3. Adopt a consistent cryptographic strength standard across stakeholders (e.g., AES-256 encryption, FIPS 140-2 
compliant solutions) for endpoint encryption, so that all data is secured to an equivalent level regardless of which 
organization’s device it is on.

4. Include encryption status in regular joint security reviews or compliance attestations, requiring each stakeholder to 
demonstrate that lost or stolen devices from their environment were encrypted (providing mutual assurance that a 
device breach at one party won't expose plaintext data).

Auditing guidelines

1. Verify that the CSP has a documented Encryption Policy for endpoints, approved by governance, defining sensitivity tiers, supported encryption levels (file, full‑disk), and roles/responsibilities.

2. Inspect the policy to confirm use of industry‑standard algorithms and strong cryptography for all sensitive data, with key management procedures and allowable exceptions clearly defined.

3. Confirm the policy mandates automated enforcement, such as diagnostic tools that validate encryption status and trigger remediation (patching, upgrades) before network access.

4. Verify that the policy requires testing of encryption workflows in isolated environments and integrates encryption checks into change‑management and orchestration processes.
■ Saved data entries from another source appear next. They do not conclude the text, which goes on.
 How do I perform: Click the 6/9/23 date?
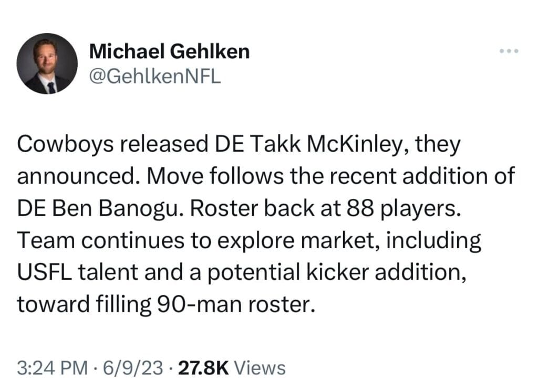click(133, 368)
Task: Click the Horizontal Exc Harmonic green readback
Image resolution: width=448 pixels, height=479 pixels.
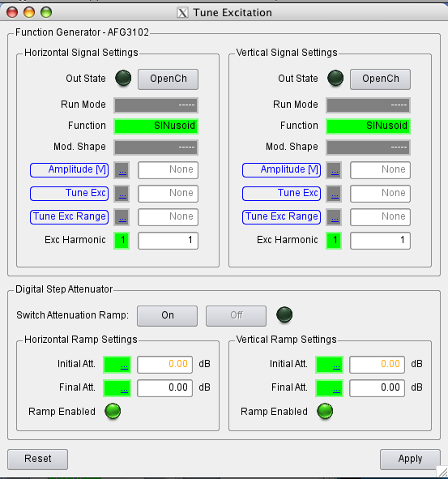Action: [x=122, y=241]
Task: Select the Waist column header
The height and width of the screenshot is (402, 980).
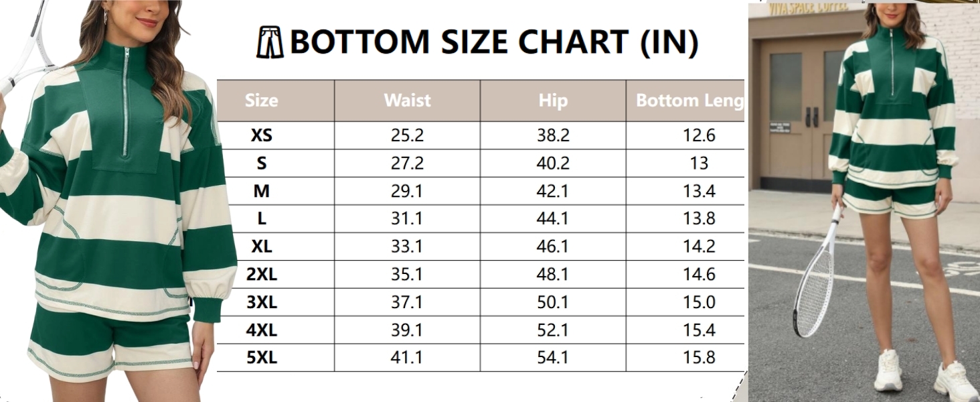Action: tap(407, 101)
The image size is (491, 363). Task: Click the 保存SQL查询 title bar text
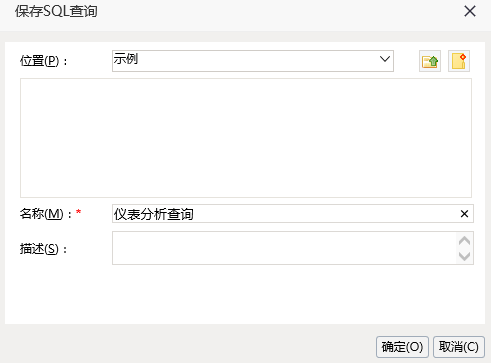[x=56, y=11]
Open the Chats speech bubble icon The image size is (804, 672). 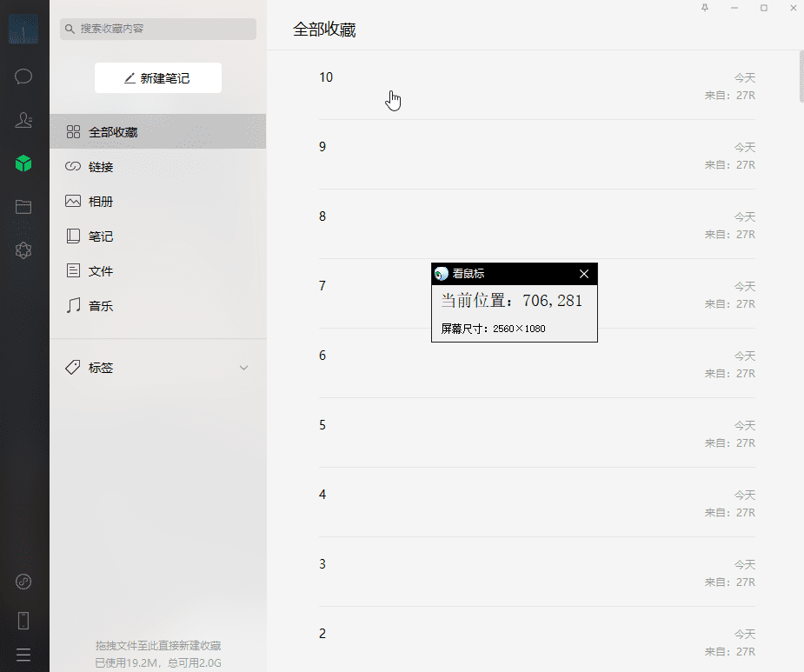(23, 77)
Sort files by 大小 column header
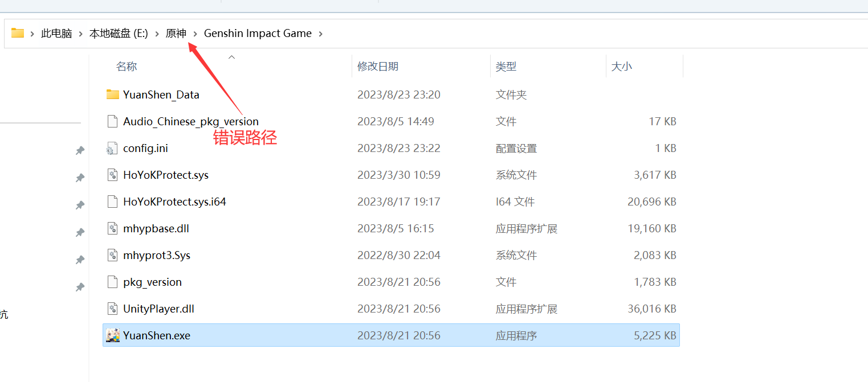 [x=621, y=67]
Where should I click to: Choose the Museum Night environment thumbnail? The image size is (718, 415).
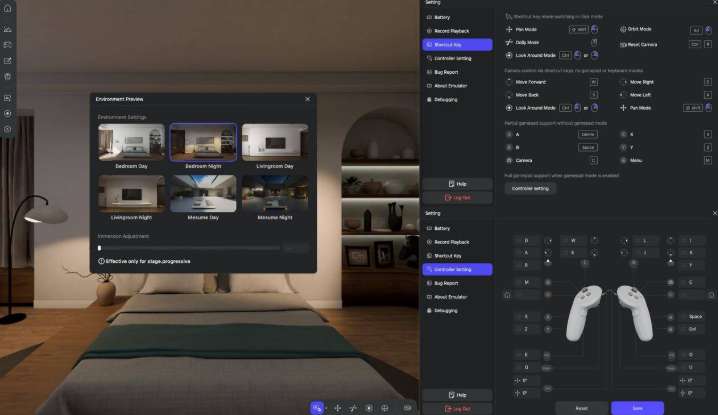[275, 194]
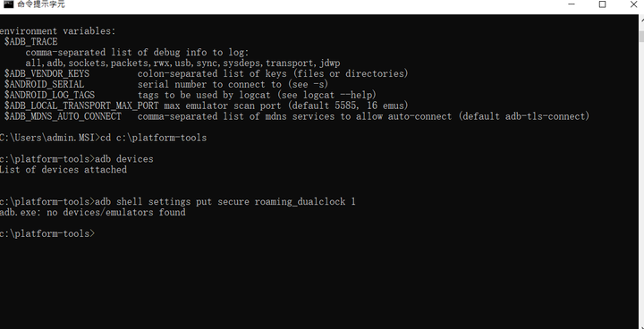
Task: Click the 'no devices/emulators found' error line
Action: [x=92, y=213]
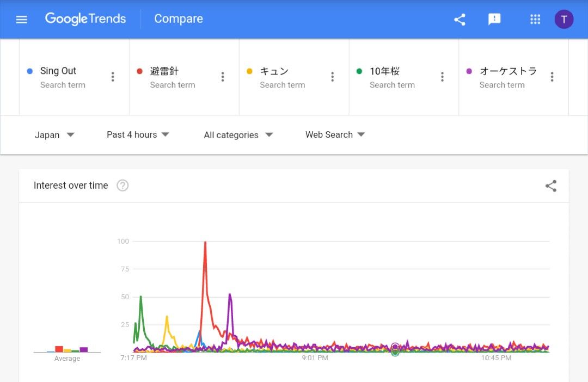The width and height of the screenshot is (588, 382).
Task: Expand the Japan region dropdown
Action: coord(54,134)
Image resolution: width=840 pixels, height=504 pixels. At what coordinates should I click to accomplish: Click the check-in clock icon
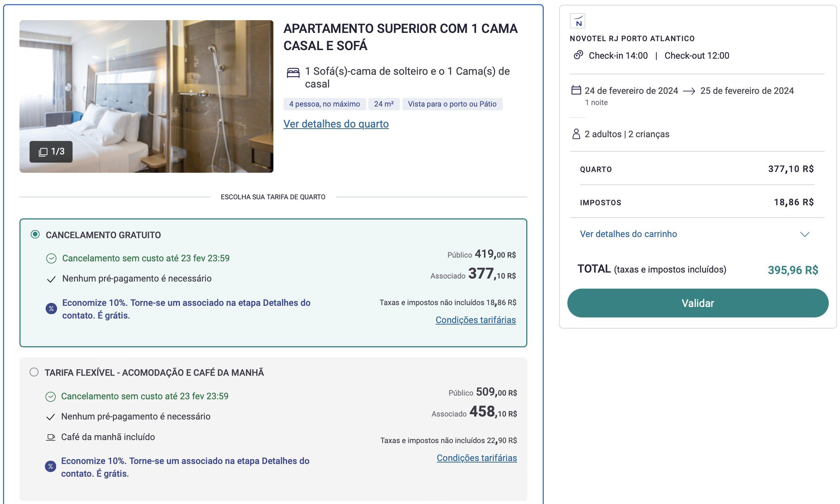(578, 55)
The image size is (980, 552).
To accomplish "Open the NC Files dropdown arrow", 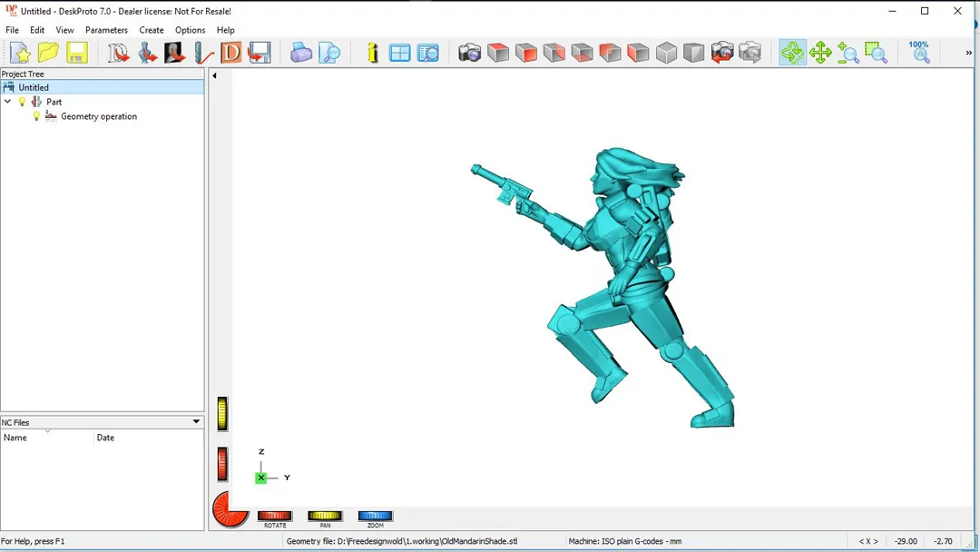I will coord(196,422).
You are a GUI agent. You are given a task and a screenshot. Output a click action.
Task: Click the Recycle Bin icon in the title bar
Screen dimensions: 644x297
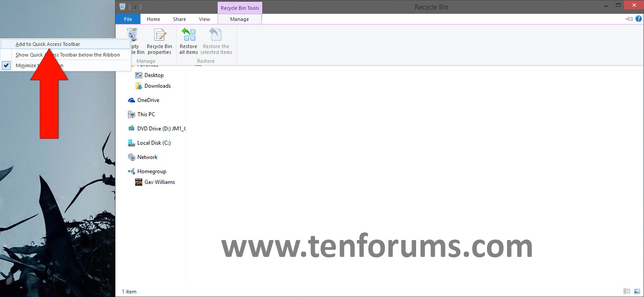pyautogui.click(x=122, y=6)
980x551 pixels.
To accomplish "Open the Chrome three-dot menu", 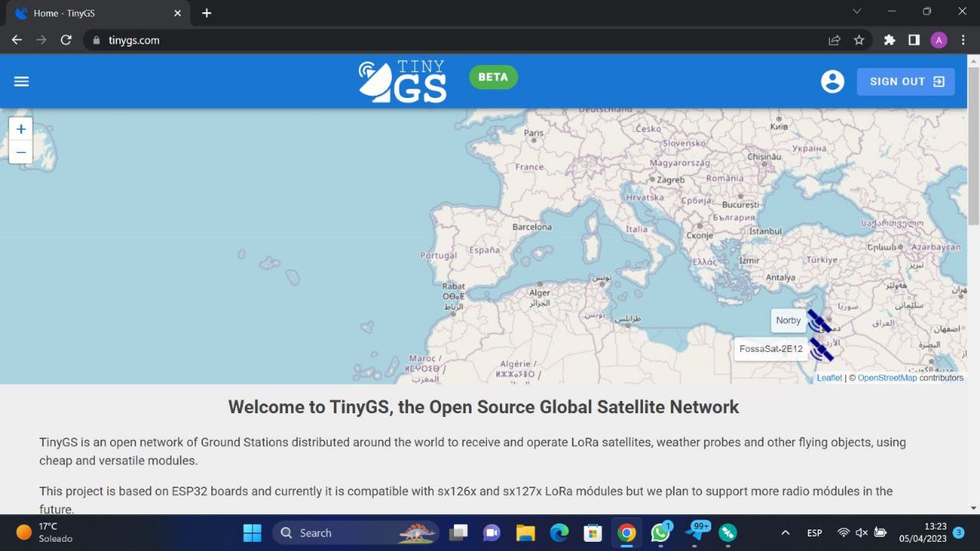I will [963, 40].
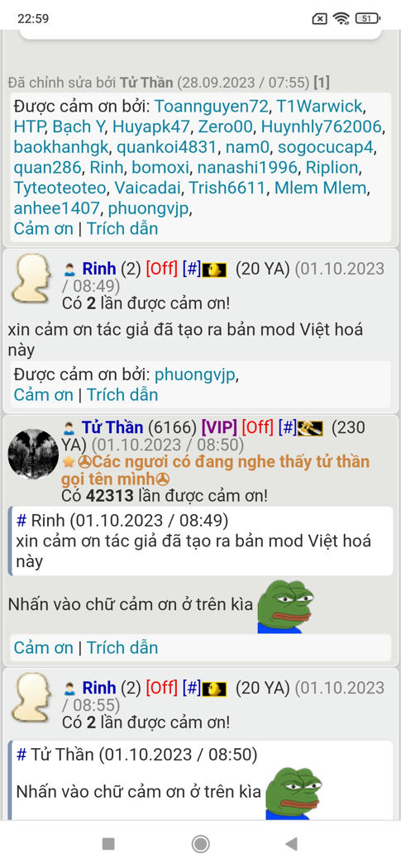
Task: Open the [#] permalink of Rinh's first post
Action: coord(191,269)
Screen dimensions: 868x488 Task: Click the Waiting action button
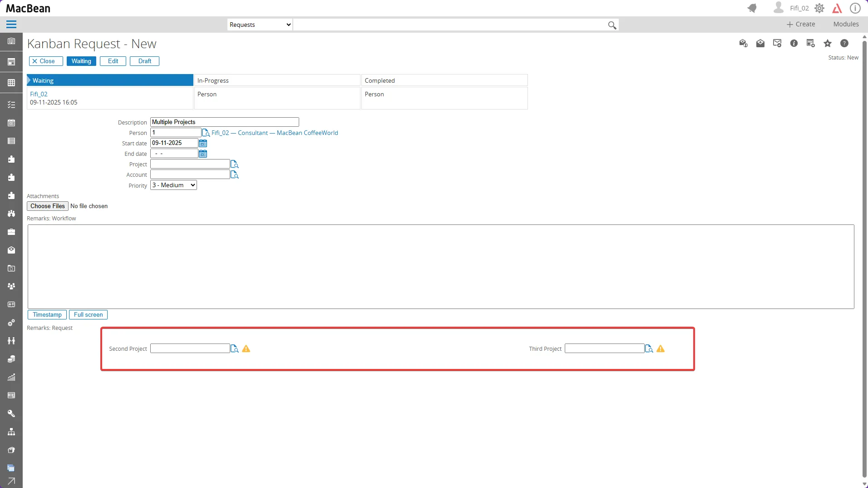[81, 61]
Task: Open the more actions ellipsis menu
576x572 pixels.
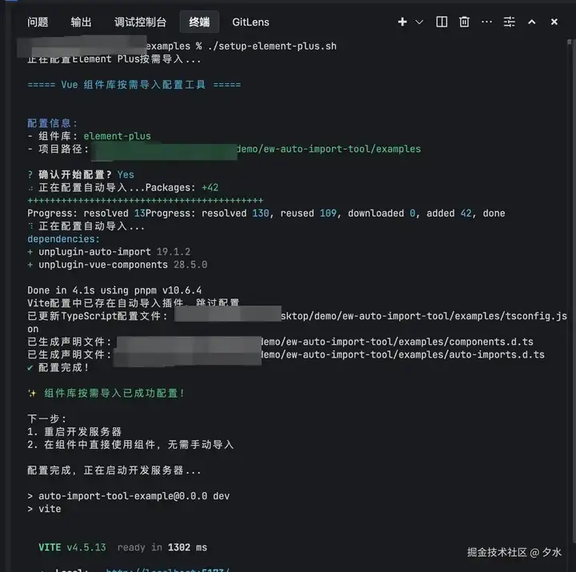Action: pyautogui.click(x=487, y=22)
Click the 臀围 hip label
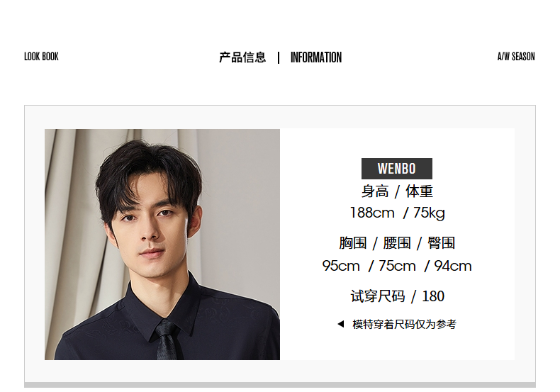The width and height of the screenshot is (560, 392). pyautogui.click(x=441, y=243)
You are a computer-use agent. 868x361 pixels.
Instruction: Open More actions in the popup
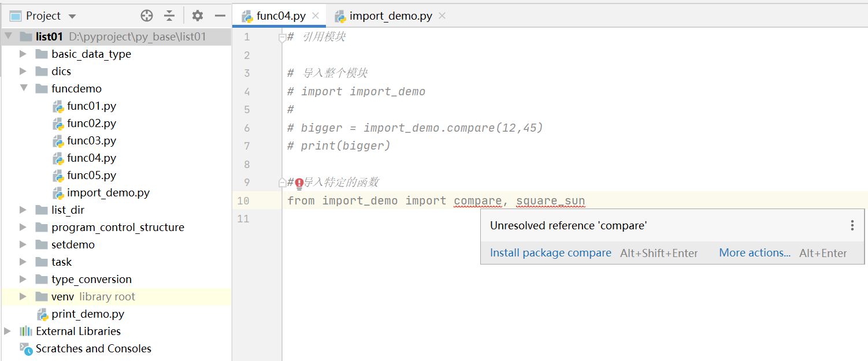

5. Review system outputs (encryption compliance dashboards, remediation logs, change‑approval tickets, and audit trails) to ensure all endpoint devices adhere to the CSP’s storage encryption requirements.

From CCM: 
1. Examine the organization's asset disposal policy for end-of-life security requirements.
2. Examine the organization's policy on encryption or otherwise protection of data at rest on endpoints.
3. Determine if such controls are in place and evaluated as effective.

Standards mappings

ISO 42001Partial Gap
No Mapping for ISO 42001
ISO 27001 A.8.1
ISO 27001 A.8.5
Addendum

No ISO 42001 controls support UEM-08 topic of using encryption (encryption for stored data)

EU AI ActPartial Gap
Recital 69 (pg.20)
Article 10
Article 15
Article 17
Addendum

Amend the Act, or provide a technical annex, to specify that all managed endpoint devices storing or processing high-risk AI data must implement strong encryption mechanisms.

NIST AI 600-1No Gap
MP-4.1-009
MS-2.7-005
Addendum

N/A

BSI AIC4No Gap
C4 SR-06
C5 AM-06
C5 CRY-03
Addendum

N/A

AI-CAIQ questions (1)

UEM-08.1

Is information protected from unauthorized disclosure on managed endpoints with storage encryption?